◆ **EXERCISE REQUIREMENTS**
Copies of all lines containing the string "agent" are needed from the data below.

◆ **DATA SUPPLIED**
○ ○ ○

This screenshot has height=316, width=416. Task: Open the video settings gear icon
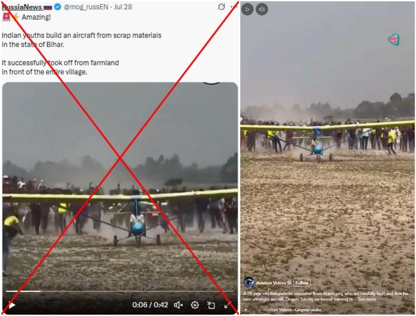coord(195,305)
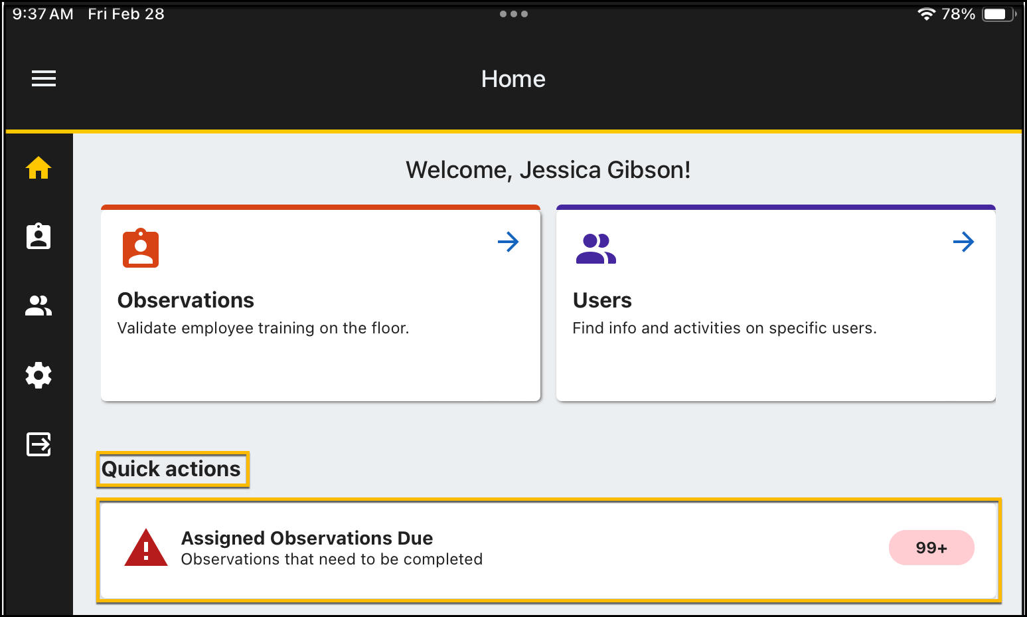Click the Quick actions heading
The image size is (1027, 617).
(171, 469)
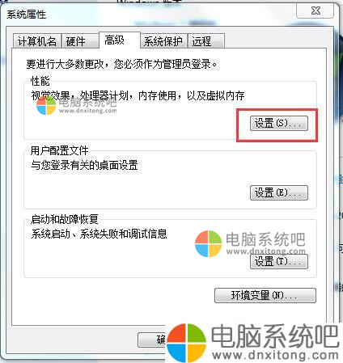Open user profile 设置(E) button
Viewport: 343px width, 363px height.
279,192
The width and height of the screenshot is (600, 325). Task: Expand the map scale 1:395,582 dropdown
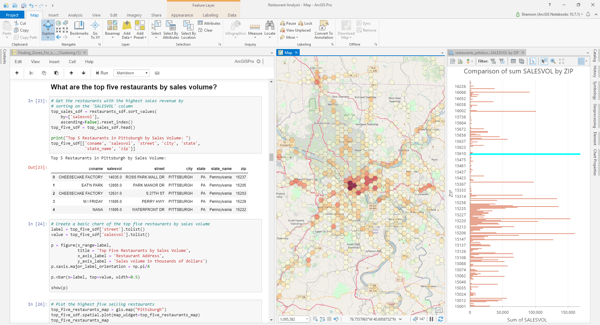click(x=307, y=319)
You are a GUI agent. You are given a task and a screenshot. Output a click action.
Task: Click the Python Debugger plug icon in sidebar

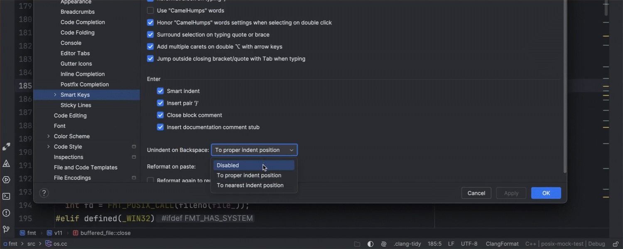(x=6, y=147)
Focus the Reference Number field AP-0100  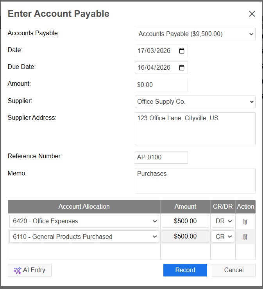pyautogui.click(x=161, y=157)
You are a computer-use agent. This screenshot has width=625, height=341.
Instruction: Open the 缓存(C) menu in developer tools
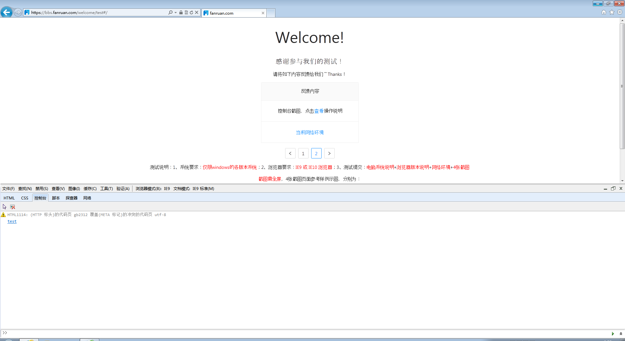pyautogui.click(x=90, y=189)
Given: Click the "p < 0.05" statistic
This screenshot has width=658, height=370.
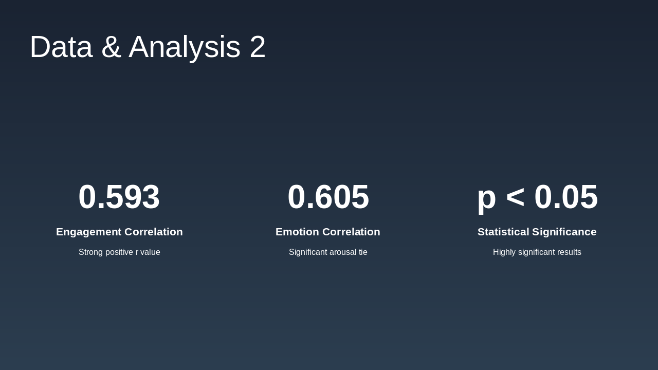Looking at the screenshot, I should tap(537, 197).
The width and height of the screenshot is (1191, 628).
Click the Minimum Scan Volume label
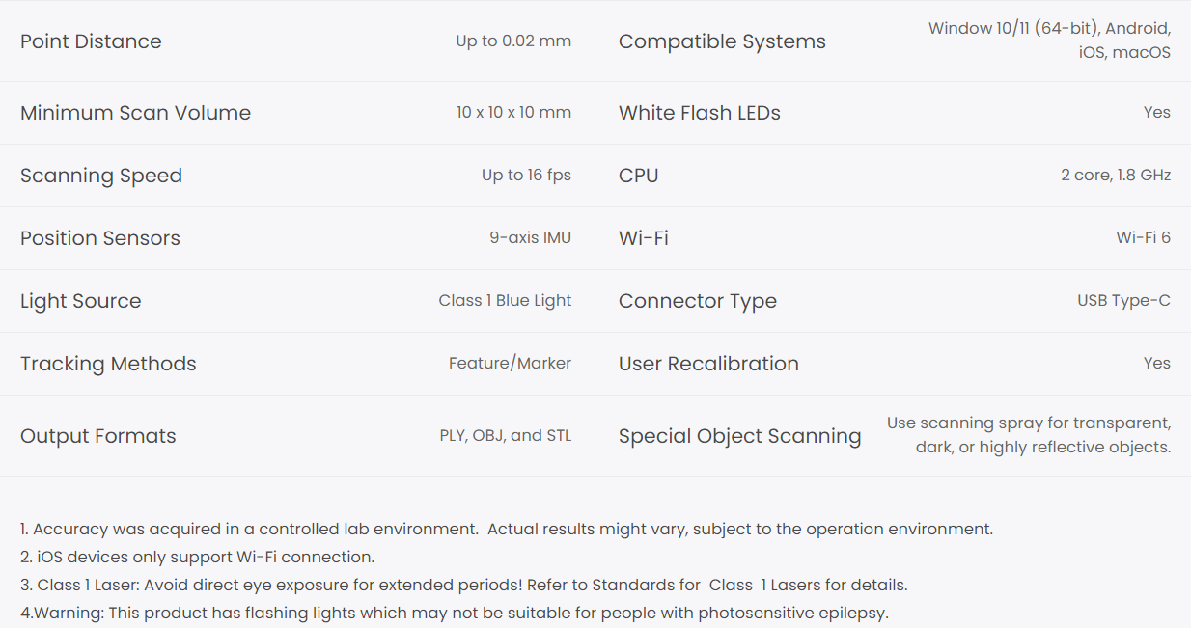[135, 113]
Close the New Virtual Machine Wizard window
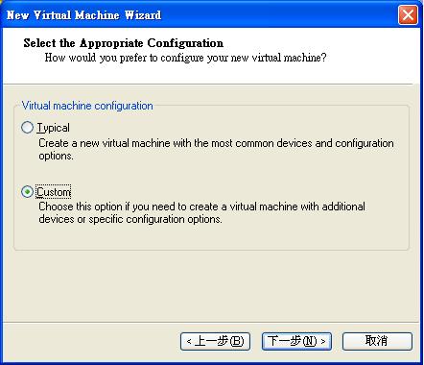Image resolution: width=424 pixels, height=365 pixels. pyautogui.click(x=408, y=14)
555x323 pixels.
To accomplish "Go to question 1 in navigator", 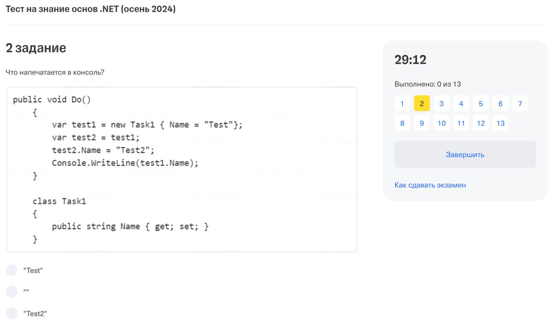I will (402, 103).
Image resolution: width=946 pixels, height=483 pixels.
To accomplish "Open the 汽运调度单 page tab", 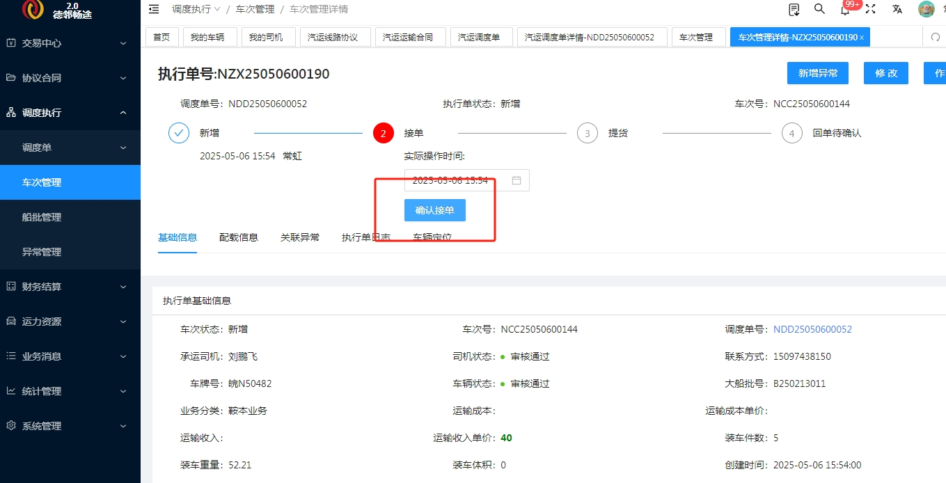I will click(x=481, y=38).
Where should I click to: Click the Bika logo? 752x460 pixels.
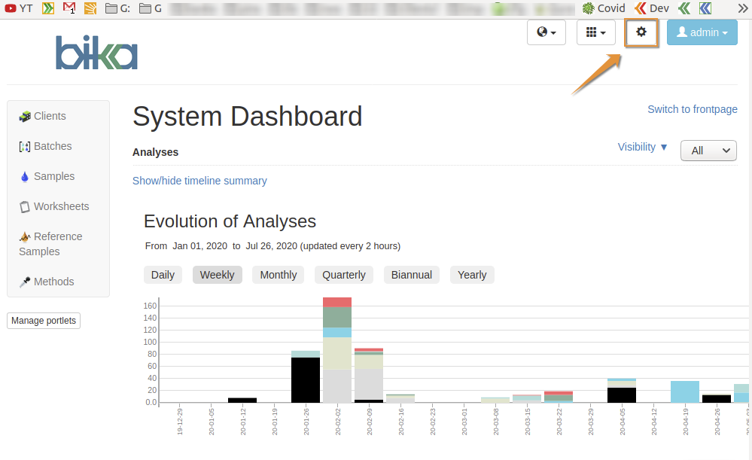click(96, 53)
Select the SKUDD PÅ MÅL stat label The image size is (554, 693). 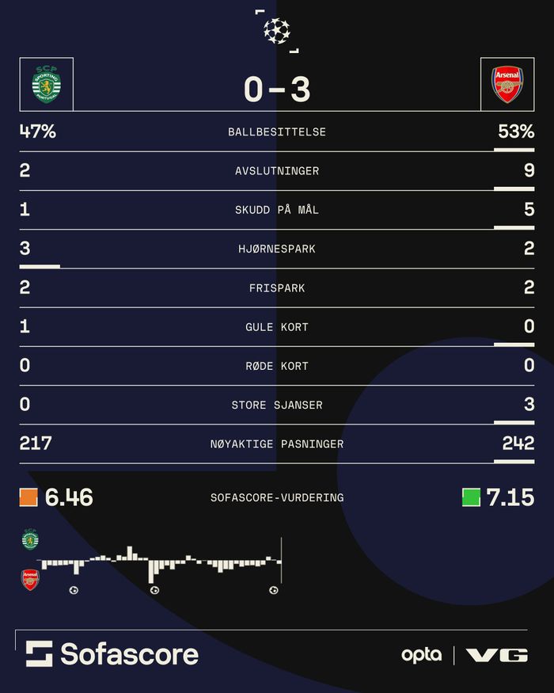pyautogui.click(x=277, y=210)
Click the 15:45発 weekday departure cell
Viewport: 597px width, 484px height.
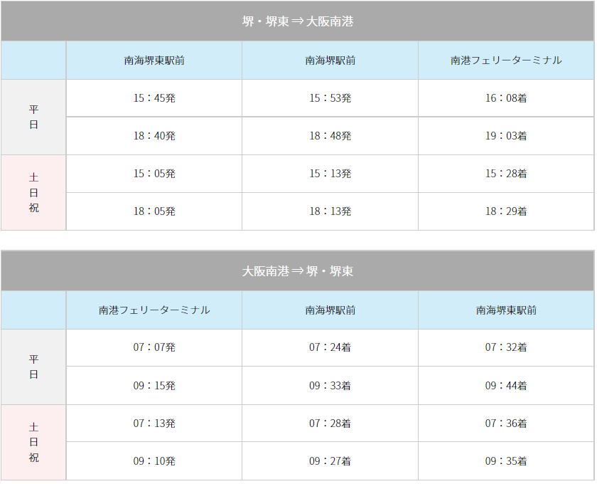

○ ○ ○

◆ **PROBLEM SOLUTION**
You are a GUI agent. You are given a task and a screenshot. Output a click action.
You are a computer-use agent. This screenshot has width=625, height=341.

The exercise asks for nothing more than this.